1. Store it in the fridge
A big bowl of citrus adds cheer to any kitchen counter but the experts suggest you’re better off storing it in the fridge if you’re not going to devour it pretty quickly – refrigeration helps the fruit retain moisture. To avoid fungus growth, be sure to keep citrus dry (take it out of the bag before refrigerating) and not squashed together. Bring to room temperature before eating or juicing.
2. Juice it… with a fork
No bulky, expensive machinery needed to extract that zingy nectar for use in sauces, dressings and marinades. The trick? Roll the fruit on a hard surface first to get the juices flowing.

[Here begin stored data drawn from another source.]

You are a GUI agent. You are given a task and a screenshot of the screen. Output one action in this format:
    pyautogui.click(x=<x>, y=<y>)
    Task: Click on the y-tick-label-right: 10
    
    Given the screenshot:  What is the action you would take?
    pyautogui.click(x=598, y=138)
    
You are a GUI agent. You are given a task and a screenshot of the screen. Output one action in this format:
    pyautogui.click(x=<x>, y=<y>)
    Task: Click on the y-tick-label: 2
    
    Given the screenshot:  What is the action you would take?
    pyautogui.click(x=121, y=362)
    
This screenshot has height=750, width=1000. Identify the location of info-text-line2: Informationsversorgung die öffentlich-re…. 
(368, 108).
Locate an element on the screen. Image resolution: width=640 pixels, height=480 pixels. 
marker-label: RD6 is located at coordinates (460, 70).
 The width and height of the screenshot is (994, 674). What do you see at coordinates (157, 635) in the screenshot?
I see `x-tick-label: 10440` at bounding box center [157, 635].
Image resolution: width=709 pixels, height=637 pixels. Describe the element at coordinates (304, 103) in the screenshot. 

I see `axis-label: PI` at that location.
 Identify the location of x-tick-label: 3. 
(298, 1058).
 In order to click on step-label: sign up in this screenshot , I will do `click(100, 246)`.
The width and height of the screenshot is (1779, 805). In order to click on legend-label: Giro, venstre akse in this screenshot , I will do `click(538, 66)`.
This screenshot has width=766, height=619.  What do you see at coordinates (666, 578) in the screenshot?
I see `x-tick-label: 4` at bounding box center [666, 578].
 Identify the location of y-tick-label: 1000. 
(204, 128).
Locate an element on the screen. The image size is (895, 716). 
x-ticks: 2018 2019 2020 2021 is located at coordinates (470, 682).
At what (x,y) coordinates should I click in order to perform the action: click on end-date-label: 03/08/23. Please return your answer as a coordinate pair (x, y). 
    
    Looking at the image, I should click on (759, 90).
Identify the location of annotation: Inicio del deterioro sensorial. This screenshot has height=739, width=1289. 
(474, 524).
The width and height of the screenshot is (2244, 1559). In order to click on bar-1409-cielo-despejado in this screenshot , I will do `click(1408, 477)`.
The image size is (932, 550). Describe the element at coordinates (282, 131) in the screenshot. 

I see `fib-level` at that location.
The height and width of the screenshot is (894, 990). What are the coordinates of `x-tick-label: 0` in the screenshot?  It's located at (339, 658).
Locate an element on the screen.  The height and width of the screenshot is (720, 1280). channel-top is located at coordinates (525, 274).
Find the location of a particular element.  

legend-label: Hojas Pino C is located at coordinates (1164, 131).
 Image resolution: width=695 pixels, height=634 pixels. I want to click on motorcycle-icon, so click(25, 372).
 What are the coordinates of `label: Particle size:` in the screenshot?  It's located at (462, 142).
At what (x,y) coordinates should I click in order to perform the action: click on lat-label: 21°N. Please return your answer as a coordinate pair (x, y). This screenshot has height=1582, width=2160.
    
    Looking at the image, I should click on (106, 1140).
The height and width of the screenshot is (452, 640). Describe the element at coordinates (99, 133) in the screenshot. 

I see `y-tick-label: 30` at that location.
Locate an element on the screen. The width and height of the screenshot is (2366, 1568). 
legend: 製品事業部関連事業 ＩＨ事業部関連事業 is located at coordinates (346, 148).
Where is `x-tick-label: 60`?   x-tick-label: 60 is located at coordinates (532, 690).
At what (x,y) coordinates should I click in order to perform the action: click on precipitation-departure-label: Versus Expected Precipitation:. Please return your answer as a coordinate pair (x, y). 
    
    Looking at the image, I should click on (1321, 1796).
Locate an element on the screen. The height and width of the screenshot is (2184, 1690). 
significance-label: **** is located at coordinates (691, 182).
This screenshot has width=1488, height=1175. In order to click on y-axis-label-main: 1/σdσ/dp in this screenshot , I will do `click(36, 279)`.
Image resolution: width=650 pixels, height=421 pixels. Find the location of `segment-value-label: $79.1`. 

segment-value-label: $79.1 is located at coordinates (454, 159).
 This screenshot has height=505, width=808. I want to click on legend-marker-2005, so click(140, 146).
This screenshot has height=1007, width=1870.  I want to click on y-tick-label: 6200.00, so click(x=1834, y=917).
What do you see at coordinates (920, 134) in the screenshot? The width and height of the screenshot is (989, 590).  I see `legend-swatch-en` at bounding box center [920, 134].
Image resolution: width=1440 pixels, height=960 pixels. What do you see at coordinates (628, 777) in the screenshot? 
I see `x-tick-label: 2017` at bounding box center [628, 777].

Cut in half, move a fork up and down with one hand while squeezing the fruit with the other (do this over a strainer to catch the pips).
3. Segment it like a pro
Your secret weapon in segmenting is a super-sharp (mind your fingers), non-serrated knife. Cut a decent piece away from each end of the fruit and stand it upright on a chopping board. Follow the shape of the fruit as you cut downward in strips to remove the peel and pithy bits. Hold the peeled fruit in your hand and cut into each segment on both sides to remove.
4. Add it after cooking
Citrus adds amazing zing to sauces, soups, stews, stir-fries… just add it once you’ve removed your pot or pan from the heat to avoid the citrus discolouring and taking on a bitter flavour.
5. Grate it as you go
We’re all for prepping ahead, but if your recipe calls for citrus zest, you’re better off grating right before you need to add it. Grated citrus peel will dry out and lose flavour if it hangs around for too long.
6. Be wary of dairy
A squeeze of citrus works well to lighten up creamy sauces, but too much will cause dairy to curdle (#fail).
7. Up the acidity
When combined with citrus, sweet vinegars like apple cider, rice- and white wine vinegar balance out tartness and really pack a flavour punch (salad will never be the same once you’ve tried lemony apple cider vinaigrette, promise).